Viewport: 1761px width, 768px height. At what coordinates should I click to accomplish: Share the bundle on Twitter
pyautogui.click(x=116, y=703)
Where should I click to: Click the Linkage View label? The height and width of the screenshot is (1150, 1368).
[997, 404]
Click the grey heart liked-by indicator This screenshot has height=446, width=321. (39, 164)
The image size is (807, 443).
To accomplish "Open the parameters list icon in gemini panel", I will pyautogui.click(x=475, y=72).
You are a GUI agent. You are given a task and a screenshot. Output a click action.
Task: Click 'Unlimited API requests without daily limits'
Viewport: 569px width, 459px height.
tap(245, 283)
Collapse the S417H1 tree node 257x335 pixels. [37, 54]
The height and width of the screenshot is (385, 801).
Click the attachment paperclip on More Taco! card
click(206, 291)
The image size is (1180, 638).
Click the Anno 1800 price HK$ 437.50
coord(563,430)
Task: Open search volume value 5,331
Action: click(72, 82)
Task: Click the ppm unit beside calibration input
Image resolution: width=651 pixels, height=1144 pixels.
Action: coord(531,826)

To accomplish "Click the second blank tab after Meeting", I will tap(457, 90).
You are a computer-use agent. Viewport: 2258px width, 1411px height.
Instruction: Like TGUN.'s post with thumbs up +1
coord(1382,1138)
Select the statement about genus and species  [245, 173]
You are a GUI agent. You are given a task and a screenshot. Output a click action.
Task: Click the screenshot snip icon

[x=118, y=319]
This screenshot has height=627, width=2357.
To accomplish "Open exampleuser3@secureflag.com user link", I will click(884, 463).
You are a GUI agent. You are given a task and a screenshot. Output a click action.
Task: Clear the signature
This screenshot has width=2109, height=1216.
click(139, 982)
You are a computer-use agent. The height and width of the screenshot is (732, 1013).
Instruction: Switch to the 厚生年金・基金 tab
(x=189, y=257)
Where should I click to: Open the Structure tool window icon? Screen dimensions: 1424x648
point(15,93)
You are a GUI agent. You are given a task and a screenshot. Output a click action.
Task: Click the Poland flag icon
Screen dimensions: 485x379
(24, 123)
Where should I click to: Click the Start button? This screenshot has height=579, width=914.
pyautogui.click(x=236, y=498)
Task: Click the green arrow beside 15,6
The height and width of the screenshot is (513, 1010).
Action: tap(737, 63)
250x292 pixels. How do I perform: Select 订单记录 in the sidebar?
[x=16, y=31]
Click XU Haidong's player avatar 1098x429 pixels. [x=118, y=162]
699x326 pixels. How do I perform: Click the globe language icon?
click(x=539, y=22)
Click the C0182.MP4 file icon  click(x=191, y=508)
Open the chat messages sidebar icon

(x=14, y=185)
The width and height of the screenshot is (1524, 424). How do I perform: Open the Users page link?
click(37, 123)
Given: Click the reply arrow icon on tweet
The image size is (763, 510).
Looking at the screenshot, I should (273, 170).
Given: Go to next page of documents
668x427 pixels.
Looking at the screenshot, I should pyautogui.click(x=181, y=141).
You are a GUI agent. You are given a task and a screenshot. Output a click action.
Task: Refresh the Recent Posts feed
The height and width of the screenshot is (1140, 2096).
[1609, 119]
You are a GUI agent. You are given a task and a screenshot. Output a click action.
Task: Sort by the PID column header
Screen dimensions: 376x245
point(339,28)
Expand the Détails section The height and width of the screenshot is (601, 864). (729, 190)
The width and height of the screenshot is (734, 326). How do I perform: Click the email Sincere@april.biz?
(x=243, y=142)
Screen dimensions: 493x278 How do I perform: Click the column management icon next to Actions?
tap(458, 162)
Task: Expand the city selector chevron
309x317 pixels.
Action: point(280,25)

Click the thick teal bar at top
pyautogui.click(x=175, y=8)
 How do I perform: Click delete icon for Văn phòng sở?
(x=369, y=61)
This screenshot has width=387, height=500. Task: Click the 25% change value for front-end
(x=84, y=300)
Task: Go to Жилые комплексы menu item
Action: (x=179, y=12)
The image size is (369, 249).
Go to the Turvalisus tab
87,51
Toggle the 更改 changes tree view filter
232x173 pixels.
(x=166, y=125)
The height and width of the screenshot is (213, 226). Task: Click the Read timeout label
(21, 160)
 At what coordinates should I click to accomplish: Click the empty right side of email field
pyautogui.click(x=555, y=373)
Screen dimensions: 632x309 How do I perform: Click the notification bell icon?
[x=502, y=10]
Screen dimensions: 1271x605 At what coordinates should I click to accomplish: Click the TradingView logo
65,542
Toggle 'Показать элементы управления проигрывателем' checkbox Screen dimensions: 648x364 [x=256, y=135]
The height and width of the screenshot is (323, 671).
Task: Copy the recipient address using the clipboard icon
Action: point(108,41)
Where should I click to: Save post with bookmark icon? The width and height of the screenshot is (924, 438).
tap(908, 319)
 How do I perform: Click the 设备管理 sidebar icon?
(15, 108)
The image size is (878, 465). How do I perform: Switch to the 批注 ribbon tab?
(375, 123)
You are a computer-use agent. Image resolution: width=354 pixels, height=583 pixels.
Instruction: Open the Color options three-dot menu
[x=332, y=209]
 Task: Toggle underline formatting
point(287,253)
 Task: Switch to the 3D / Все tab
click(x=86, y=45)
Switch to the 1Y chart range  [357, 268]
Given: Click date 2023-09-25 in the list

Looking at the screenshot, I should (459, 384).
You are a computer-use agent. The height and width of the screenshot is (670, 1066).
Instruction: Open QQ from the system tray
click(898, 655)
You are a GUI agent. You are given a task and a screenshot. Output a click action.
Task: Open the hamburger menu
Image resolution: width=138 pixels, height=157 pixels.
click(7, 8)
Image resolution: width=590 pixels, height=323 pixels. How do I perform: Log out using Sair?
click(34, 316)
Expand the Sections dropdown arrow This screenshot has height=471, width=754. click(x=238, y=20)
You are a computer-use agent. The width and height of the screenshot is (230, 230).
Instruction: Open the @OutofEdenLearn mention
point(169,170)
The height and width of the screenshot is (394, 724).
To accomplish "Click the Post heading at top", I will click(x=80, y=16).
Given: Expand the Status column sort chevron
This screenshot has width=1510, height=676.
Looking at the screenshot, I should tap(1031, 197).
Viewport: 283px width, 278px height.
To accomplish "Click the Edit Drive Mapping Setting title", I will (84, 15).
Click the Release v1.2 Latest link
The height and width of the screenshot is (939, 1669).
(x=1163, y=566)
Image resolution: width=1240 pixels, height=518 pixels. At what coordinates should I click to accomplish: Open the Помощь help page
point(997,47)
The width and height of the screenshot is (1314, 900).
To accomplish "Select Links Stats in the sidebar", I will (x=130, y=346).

== Problem requirements ==
Please return each line of the records that contains the word "next", copied verbatim.

== Task result ==
Given: Go to next page of documents
Screen dimensions: 493x278 How do I perform: Click the column management icon next to Actions?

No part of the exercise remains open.